January 31, 2004

The illusion of debate

Ralph Peters has a general idea of what's been going on inside the intelligence apparatus.

Few human beings argue with conclusions they want to believe. When the U.S. intelligence community insisted that Saddam's regime possessed hidden weapons of mass destruction, President Bush and his advisers welcomed the "evidence."

Bush believed correctly that Saddam needed to go. And the supportive analysis provided by U.S. intelligence was seconded by the British. Even the French and German intel organizations believed Saddam possessed weapons of mass destruction. Remember that the pre-war argument was not about Saddam's capabilities. It was about the best means to de-fang him.

What went wrong?

Three factors led our intelligence apparatus down the garden path: decades of overreliance on technology; a corresponding neglect of the human factor, and group-think.

Intel professionals — many of whom are far better than their sullied reputation — will respond that there was a great deal of internal debate on the issue of Iraq's WMDs.

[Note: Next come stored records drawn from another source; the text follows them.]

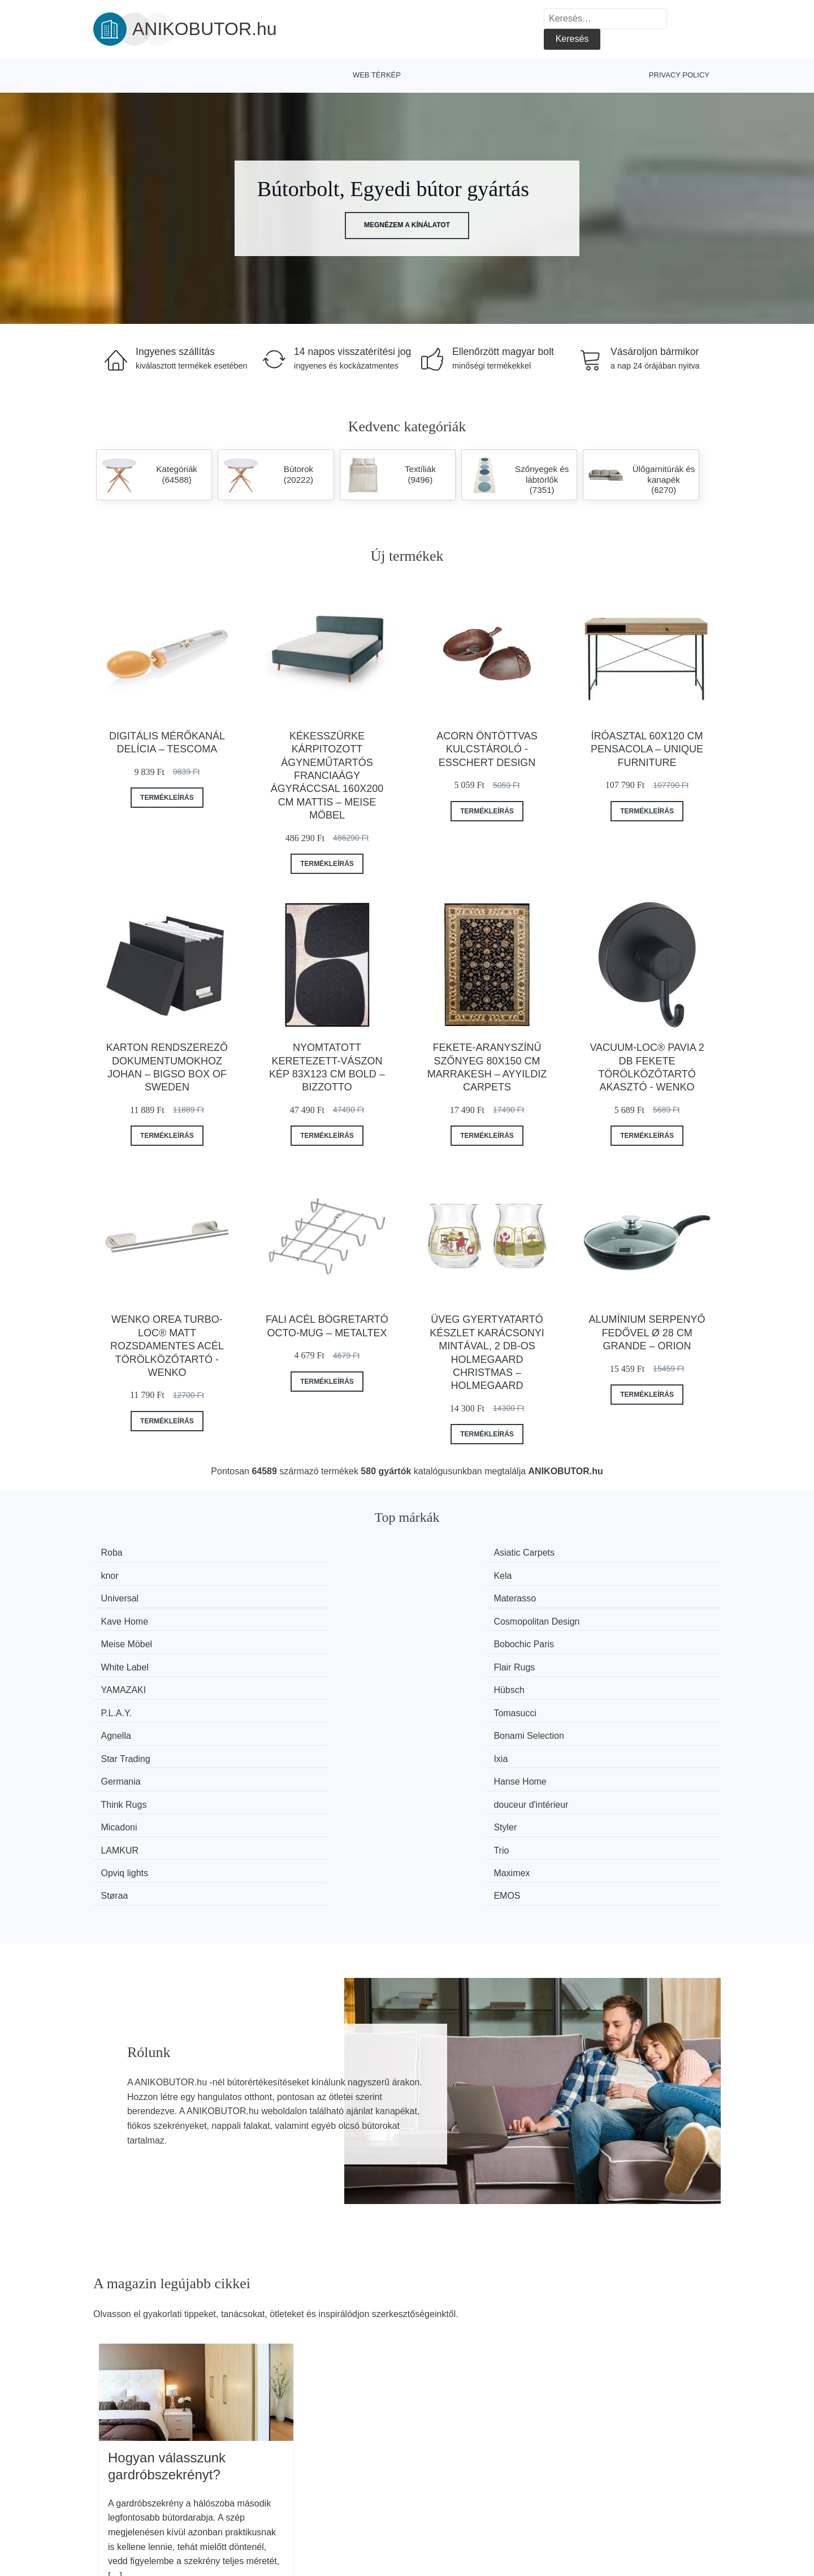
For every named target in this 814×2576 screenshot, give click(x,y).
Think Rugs (452, 1659)
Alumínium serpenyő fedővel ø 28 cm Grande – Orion (647, 1333)
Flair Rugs (611, 1595)
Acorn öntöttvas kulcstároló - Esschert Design (487, 749)
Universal (126, 1574)
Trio (598, 1680)
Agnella (122, 1638)
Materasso (290, 1574)
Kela (600, 1552)
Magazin (367, 2459)
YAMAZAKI (130, 1616)
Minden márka (127, 2459)
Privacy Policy (679, 75)
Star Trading (454, 1638)
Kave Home (453, 1574)
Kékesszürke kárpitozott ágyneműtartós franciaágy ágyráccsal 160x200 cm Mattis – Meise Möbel (327, 775)
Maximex (287, 1702)
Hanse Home (295, 1659)
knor (438, 1552)
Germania (127, 1659)
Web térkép (377, 75)
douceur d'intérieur (628, 1659)
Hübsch (284, 1616)
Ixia (598, 1638)
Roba (118, 1552)
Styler (280, 1680)
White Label (454, 1595)
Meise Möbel (133, 1595)
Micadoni (125, 1680)
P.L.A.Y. (445, 1616)
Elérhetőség (625, 2485)
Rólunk (615, 2459)
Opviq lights (131, 1702)
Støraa (443, 1702)
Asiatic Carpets (299, 1552)
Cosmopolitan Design (634, 1574)
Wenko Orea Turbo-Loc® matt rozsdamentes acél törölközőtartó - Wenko (167, 1346)
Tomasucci (612, 1616)
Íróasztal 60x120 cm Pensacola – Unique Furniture (647, 749)
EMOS (604, 1702)
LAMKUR (448, 1680)
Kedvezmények (130, 2511)
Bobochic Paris (299, 1595)
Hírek (109, 2485)
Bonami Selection (304, 1638)
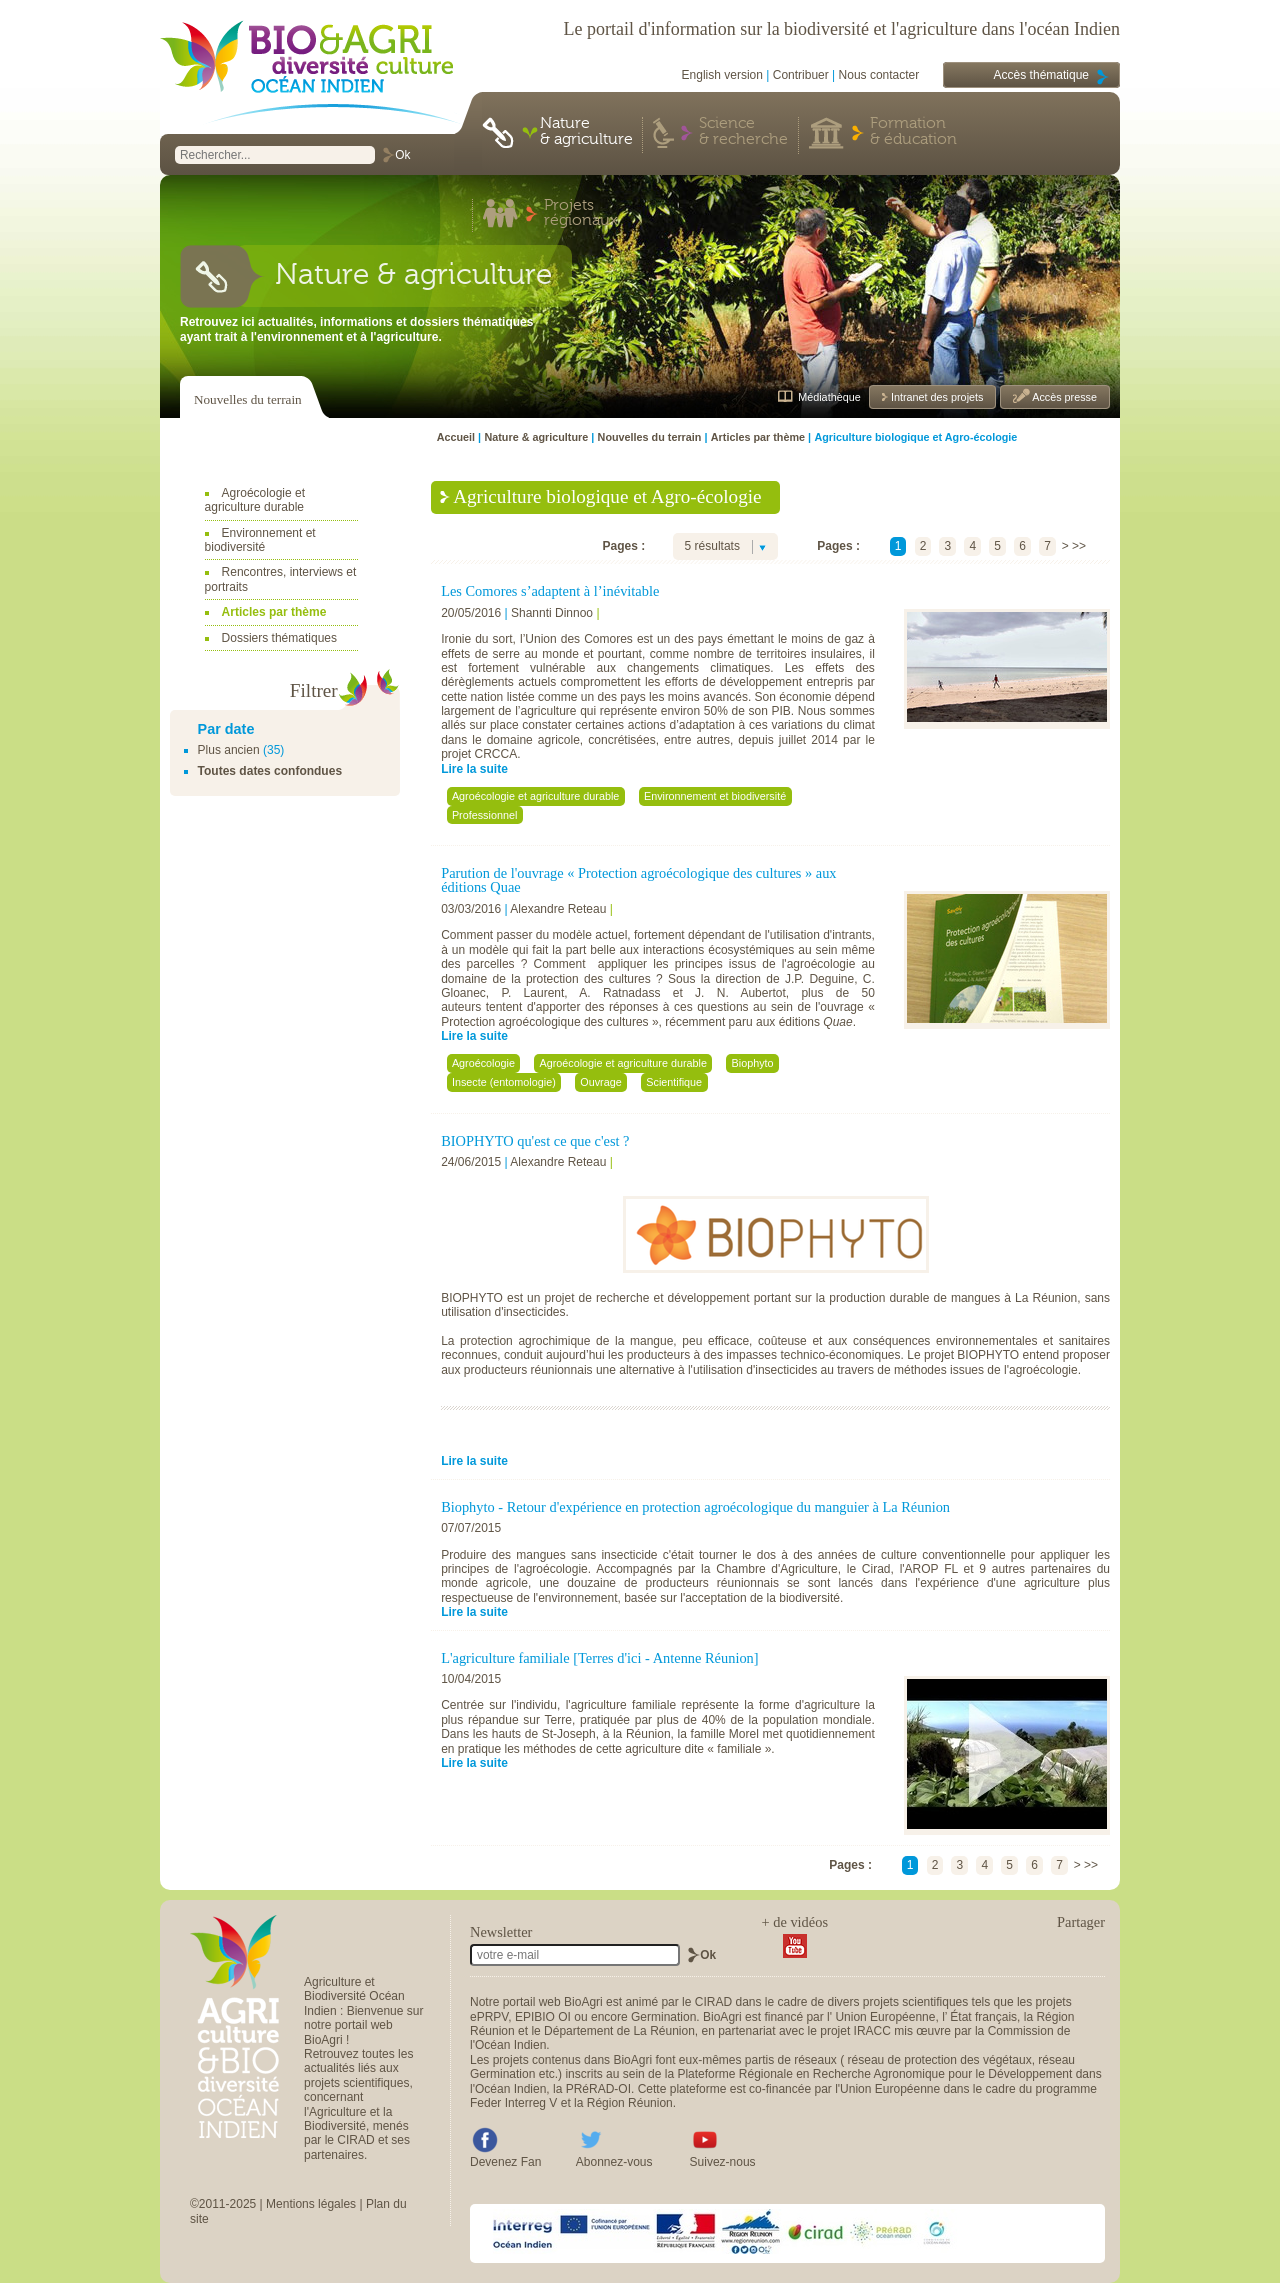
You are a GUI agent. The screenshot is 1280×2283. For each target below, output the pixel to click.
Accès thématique (1041, 75)
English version (722, 75)
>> (1079, 546)
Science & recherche (743, 132)
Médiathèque (829, 397)
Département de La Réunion (619, 2031)
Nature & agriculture (586, 132)
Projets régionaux (581, 214)
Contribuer (801, 75)
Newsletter (501, 1932)
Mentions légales (311, 2204)
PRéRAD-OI (598, 2089)
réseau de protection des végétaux (940, 2060)
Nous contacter (879, 75)
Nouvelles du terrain (248, 399)
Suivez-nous (723, 2162)
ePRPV (489, 2017)
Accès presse (1063, 397)
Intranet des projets (935, 397)
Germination (663, 2017)
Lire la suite (474, 769)
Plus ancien (229, 750)
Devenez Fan (505, 2162)
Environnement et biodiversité (260, 540)
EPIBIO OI (543, 2017)
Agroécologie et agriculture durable (255, 500)
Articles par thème (274, 612)
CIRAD (713, 2002)
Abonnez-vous (614, 2162)
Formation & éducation (913, 132)
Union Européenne (885, 2017)
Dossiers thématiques (279, 638)
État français (983, 2017)
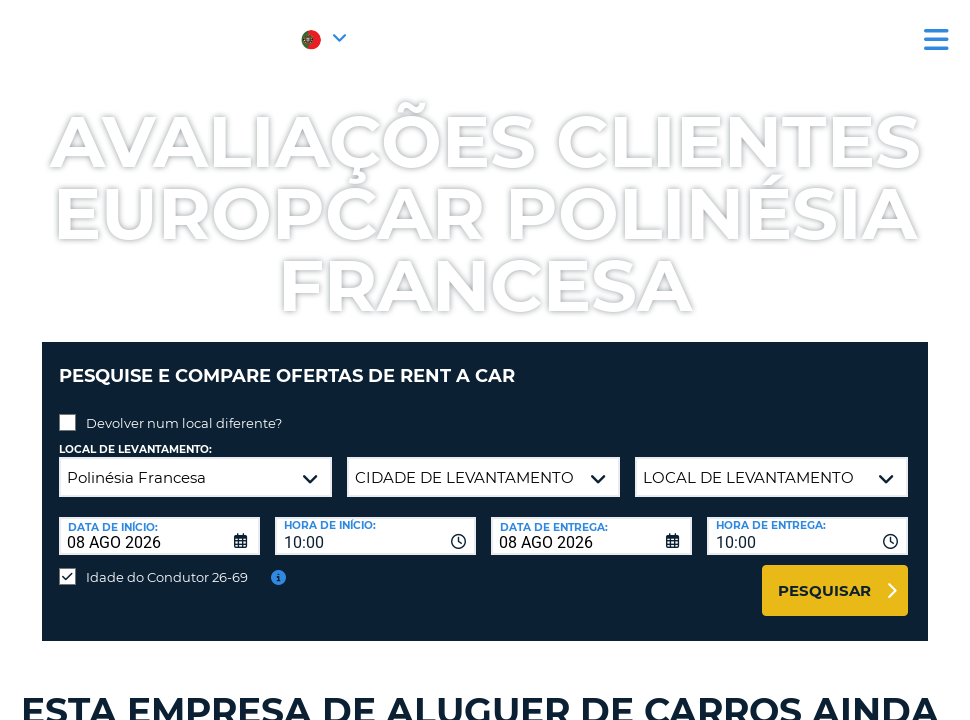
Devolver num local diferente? (184, 408)
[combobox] (375, 521)
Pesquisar (824, 575)
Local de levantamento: (135, 434)
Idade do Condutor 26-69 (167, 562)
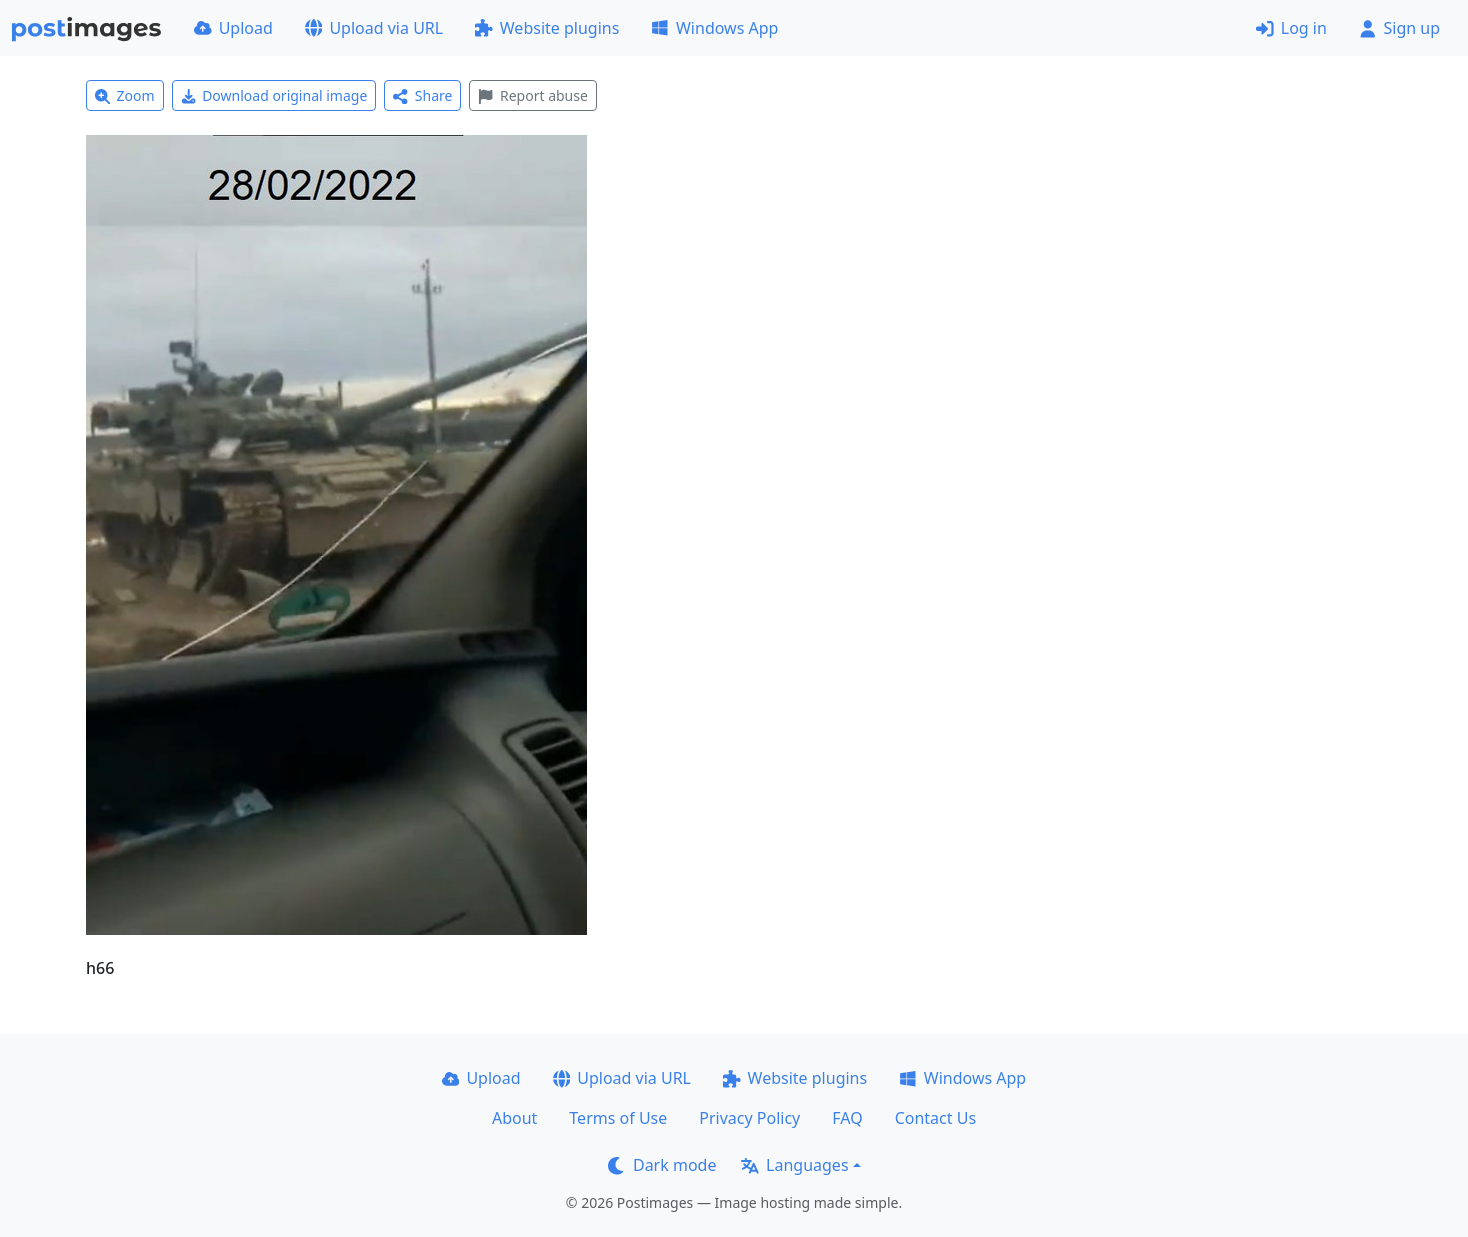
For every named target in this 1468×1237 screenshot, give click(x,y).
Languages (794, 1165)
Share (422, 95)
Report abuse (532, 95)
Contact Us (935, 1118)
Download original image (274, 95)
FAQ (847, 1118)
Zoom (125, 95)
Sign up (1399, 28)
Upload (233, 28)
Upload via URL (374, 28)
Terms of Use (618, 1118)
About (514, 1118)
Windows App (714, 28)
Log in (1291, 28)
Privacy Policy (749, 1118)
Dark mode (662, 1165)
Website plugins (547, 28)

But it's the terms of the debate that matter: Once the system concluded, as it had done over a decade before, that Saddam had WMDs and wanted more, the internal discussions declined a fatal notch. It was no longer a matter of if, but of how much and where.

"Serious" questions could only be asked within the accepted paradigm. We had only the illusion of a debate.

Certainly, the evidence of WMDs was plentiful: Saddam had used chemical weapons in the past; inspections after Desert Storm found a vigorous WMD program, which the United Nations demanded must be dismantled; and Saddam, suicidally foolish, played cat-and-mouse games to the end — even though his stockpiles were gone.

Now we learn that even Saddam didn't have a grip on the situation — lied to by his subordinates, he, too, believed he had more advanced programs than actually existed. All the while, craven Iraqi exiles told us what they knew we wanted to hear.

It would have taken brilliant "out of the box" analysis to get it right. But our intelligence system is, above all, a bureaucracy. And bureaucracies cherish consistency, while shunning the risks of excellence. Bureaucracies only deliver what executives demand. Left to their own devices, they plod along in a defensive crouch.

Administrations come and go. If we truly want to improve our intelligence system, only sustained, bipartisan congressional action can force the critical changes. We all know that members of Congress have a genius for criticism. But can they summon the will to fix a system that their own neglect and rhetoric has crippled?